### EXERCISE
Pick out each line in the data below that contains the word "your", and copy those lines in full.

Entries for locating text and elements
:::::
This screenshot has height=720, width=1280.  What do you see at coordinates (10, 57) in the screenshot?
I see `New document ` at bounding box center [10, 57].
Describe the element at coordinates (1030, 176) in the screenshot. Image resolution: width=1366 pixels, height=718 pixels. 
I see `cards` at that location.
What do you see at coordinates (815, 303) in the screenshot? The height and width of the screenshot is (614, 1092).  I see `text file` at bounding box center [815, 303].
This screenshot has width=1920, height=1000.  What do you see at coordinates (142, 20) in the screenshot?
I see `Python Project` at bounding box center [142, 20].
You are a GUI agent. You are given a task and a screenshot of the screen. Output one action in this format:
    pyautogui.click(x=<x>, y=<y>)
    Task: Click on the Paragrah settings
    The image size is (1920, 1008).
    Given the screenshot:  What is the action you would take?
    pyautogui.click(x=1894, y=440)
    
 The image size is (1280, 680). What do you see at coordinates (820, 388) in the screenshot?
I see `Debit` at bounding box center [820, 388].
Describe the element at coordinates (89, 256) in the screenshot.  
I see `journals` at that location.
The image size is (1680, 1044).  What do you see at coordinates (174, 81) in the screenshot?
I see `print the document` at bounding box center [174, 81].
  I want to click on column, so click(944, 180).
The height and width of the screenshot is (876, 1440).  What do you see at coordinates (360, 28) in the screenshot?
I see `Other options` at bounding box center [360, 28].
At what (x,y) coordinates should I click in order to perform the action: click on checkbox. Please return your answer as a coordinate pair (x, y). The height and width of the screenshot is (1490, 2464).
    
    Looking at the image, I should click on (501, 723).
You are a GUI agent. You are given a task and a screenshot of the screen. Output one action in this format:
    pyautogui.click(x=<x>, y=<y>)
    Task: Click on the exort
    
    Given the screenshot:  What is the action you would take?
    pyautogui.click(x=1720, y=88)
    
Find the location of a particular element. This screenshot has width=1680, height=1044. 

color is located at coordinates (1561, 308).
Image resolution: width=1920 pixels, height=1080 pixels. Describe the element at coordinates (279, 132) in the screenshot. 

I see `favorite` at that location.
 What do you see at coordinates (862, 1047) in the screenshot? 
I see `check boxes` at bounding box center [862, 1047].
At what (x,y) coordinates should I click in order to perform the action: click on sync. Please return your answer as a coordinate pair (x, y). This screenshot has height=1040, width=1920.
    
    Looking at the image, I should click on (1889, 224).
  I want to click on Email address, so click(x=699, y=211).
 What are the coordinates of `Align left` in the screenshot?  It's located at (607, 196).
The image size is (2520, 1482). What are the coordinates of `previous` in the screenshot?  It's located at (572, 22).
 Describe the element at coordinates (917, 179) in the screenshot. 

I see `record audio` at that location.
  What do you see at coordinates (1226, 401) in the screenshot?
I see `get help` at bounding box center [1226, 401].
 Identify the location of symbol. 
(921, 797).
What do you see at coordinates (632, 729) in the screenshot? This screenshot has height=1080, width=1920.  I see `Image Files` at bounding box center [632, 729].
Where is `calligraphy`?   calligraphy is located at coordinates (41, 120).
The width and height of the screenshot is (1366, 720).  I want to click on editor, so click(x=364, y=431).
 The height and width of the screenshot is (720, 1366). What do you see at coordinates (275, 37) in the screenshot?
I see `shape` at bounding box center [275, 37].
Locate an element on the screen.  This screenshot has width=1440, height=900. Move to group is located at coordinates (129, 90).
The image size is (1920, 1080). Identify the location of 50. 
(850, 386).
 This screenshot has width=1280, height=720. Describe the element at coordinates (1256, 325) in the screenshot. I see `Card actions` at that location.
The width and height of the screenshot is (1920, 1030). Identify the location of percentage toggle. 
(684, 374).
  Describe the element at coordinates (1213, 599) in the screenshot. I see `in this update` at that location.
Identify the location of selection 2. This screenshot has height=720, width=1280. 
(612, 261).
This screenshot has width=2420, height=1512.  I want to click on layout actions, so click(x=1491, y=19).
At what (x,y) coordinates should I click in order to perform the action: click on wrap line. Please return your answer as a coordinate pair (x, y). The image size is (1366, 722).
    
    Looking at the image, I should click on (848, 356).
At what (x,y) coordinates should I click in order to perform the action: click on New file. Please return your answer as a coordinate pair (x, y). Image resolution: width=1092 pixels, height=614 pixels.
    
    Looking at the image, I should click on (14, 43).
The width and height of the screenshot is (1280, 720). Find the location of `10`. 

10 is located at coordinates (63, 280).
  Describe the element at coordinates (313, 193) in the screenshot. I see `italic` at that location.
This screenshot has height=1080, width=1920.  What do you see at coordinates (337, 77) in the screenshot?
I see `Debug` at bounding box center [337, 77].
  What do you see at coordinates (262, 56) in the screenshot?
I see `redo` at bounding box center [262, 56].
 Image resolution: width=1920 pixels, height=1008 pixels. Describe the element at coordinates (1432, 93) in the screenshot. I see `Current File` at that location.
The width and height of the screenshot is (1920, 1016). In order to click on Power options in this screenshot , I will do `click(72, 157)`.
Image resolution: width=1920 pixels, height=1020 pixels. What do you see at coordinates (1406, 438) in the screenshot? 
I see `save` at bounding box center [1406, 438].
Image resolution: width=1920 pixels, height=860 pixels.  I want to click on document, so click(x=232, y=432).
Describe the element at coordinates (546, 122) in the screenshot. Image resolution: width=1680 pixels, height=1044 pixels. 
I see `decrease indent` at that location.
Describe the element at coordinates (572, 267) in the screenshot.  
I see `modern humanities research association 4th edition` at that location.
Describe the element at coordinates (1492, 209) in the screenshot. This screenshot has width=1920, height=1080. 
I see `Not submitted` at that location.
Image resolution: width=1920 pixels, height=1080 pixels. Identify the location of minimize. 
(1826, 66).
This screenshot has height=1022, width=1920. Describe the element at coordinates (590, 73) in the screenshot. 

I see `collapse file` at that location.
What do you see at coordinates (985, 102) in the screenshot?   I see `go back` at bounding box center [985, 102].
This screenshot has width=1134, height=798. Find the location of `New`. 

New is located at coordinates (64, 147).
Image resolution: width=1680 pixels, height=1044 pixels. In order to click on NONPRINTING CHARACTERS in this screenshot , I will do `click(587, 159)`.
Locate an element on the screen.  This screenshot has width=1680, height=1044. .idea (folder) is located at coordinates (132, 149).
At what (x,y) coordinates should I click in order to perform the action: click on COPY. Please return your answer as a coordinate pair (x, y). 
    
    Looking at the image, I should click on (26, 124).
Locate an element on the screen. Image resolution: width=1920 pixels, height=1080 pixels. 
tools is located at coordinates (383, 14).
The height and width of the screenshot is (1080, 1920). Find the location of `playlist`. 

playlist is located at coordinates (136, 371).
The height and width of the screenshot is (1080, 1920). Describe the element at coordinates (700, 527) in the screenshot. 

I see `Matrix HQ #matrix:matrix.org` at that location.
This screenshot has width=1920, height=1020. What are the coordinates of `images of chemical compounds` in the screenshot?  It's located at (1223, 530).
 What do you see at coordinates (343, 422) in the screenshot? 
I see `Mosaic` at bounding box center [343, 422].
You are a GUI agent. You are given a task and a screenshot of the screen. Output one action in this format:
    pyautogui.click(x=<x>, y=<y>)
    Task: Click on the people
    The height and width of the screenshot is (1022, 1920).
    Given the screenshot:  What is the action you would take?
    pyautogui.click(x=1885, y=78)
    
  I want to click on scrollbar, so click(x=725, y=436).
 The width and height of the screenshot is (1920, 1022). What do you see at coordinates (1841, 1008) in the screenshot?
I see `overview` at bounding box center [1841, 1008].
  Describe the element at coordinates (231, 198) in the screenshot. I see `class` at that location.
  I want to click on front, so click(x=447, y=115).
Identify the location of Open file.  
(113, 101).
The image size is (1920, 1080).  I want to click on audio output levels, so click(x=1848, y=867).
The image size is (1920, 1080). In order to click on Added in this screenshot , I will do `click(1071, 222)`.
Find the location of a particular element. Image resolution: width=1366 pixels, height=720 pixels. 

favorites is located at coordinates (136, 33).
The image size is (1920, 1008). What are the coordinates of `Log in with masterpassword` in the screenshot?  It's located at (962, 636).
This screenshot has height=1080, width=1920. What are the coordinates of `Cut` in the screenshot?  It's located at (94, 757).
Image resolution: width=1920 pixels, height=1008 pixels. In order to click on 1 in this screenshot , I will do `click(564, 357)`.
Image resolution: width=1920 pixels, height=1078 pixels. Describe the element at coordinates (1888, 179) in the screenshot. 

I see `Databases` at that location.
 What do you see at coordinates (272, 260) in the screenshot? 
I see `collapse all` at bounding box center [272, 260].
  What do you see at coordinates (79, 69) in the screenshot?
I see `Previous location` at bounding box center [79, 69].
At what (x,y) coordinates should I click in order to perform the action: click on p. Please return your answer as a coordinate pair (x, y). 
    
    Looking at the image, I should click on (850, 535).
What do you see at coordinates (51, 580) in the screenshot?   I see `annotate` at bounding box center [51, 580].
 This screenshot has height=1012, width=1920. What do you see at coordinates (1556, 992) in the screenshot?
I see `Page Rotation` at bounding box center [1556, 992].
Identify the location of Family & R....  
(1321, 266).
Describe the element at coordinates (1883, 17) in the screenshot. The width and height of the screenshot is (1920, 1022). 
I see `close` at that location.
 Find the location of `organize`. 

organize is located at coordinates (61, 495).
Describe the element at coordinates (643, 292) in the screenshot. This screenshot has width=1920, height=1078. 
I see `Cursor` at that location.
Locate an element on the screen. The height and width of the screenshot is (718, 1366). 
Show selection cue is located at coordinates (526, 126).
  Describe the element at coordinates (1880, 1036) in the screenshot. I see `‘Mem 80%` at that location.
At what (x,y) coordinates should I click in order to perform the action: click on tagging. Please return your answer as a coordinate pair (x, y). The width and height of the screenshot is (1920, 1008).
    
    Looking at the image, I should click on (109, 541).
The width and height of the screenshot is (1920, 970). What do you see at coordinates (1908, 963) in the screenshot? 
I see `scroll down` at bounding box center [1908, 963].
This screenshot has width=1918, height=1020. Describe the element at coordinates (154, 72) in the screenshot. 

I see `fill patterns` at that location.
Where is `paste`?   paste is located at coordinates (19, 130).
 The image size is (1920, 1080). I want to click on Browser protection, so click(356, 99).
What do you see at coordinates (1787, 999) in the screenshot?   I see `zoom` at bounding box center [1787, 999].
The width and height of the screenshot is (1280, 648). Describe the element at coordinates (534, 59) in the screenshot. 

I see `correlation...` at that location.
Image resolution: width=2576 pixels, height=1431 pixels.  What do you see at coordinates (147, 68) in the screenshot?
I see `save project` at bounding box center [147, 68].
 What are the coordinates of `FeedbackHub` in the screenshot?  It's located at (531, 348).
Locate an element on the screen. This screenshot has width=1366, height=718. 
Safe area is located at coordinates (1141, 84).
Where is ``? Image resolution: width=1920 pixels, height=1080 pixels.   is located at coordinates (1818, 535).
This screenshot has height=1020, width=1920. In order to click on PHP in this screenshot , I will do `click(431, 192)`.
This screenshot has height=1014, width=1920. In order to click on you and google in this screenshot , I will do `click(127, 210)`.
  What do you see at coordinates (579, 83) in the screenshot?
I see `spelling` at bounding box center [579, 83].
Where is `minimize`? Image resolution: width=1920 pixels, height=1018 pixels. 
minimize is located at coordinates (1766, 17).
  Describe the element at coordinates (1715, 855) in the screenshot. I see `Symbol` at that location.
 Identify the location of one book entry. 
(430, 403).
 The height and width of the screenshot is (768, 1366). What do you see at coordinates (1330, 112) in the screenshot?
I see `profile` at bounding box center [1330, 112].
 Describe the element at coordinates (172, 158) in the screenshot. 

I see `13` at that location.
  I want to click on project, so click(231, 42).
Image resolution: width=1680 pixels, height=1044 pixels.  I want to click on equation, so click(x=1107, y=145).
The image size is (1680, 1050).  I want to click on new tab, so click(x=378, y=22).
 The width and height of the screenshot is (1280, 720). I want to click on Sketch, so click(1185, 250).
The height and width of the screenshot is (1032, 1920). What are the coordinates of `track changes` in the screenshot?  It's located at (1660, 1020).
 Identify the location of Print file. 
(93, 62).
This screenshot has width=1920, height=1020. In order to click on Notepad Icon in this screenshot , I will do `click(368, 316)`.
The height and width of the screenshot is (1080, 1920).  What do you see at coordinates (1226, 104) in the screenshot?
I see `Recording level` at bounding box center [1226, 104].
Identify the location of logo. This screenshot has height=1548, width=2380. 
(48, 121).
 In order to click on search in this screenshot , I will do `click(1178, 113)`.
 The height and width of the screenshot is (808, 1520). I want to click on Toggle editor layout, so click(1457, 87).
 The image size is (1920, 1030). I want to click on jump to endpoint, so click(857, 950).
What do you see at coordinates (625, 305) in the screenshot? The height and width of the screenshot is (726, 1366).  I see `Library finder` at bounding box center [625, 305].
:::::
### ANSWER TO THIS EXERCISE
At what (x,y) coordinates should I click in order to perform the action: click on checkbox. Please return your answer as a coordinate pair (x, y). The height and width of the screenshot is (1490, 2464).
At what (x,y) coordinates should I click in order to perform the action: click on sync. Please return your answer as a coordinate pair (x, y). This screenshot has height=1040, width=1920.
At what (x,y) coordinates should I click in order to perform the action: click on wrap line. Please return your answer as a coordinate pair (x, y). The image size is (1366, 722).
At what (x,y) coordinates should I click in order to perform the action: click on New file. Please return your answer as a coordinate pair (x, y). Image resolution: width=1092 pixels, height=614 pixels.
At what (x,y) coordinates should I click in order to perform the action: click on COPY. Please return your answer as a coordinate pair (x, y). 
At what (x,y) coordinates should I click in order to perform the action: click on p. Please return your answer as a coordinate pair (x, y). 
At what (x,y) coordinates should I click in order to perform the action: click on tagging. Please return your answer as a coordinate pair (x, y). The width and height of the screenshot is (1920, 1008).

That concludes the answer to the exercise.